One of the scarier moments of my life was being attacked by a fundamentalist atheist who absolutely insisted that I take everything in the bible literally. When I declared that I was not a creationist, that I believe in evolution, I was met with the same contempt as I might have expected from a creationist! She (this particular atheist was of the female persuasion) also displayed that quirk pointed to by Aslan: the conviction that the world is out to get atheists, “we are persecuted for our lack of faith”.

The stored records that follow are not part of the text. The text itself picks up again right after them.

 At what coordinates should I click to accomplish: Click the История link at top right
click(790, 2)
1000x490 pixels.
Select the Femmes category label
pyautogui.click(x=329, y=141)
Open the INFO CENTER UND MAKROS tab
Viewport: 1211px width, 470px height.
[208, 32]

And this is where I part company from hardline atheists. From time to time I agree with their criticism of the nuttiness of much religious belief, but when I read lines like, “My concern is with ongoing bias and discrimination against non believers”… Seriously? I have no problem accepting that fundamentalist christians are dismissive of atheists, but I’d love to know just how people of faith discriminate against atheists. Perhaps if an atheist applied for a job teaching in a seminary?
I’m also affronted when atheists cry, “No. You’re absolutely and unequivocally wrong.” And then continue their argument in capital letters. I have been under the impression for some time now that all caps is the equivalent of shouting. Much against my will, I find myself wondering why atheists in arguments with christians just won’t let it go; are we seeing troubling signs of fundamentalism here?
On the other hand, christians do need to be willing to listen to and consider the arguments of those who offer a different viewpoint. Why not acknowledge that “the method of science is evidence-based decision-making”? What’s so scary about that? Why not agree that “When a faith-based claim is contrary to and in conflict with [an] evidence-based understanding, it must be considered as an unjustified belief”? Is this not so? If I believe that I can fly but the evidence suggests otherwise, then isn’t it an unjustified belief?
Of course, for some christians there are much more important things to defend than my aerial delusions: this is about Truth with a capital T. For some, the bible is the ultimate repository of truth, even when the evidence concludes otherwise. I’m sorry, folks, but Adam and Eve were not real people. God didn’t wander around in a garden with them, nor did a talking serpent cause the fall of humankind. It’s a story. That’s it, that’s all. It may be a useful story, but it’s not history.
Which, after much rambling, brings us back to an important question. A friend asked just recently, “Are we bound by the Old Testament or not? Which bits of the bible are binding?” To which my answer is, “No, we are most definitely not bound by the OT. Nor are we bound by the New Testament either.” Being a christian is not about being bound by anything. It’s about accepting that there is wisdom (perhaps even capital-T Truth) in loving our neighbour as much as we love ourselves. And then trying to live a life which embodies that principle (“incarnates” that principle?).
What about loving god? Well, the bible tells us (this is one of those bits I quite consciously cherry-pick) that you can’t love god if you don’t love your neighbour. The two are not just inseparable; they are the same thing.
Any bit in the bible which encourages loving is to be embraced; any bit which don’t is to be rejected. OT or NT, if it’s exclusionary and violent, flick it. If it’s challenging us to love, consume it.
Well, that’s my answer. And if everyone else thought like me, the world’s problems would simply disappear.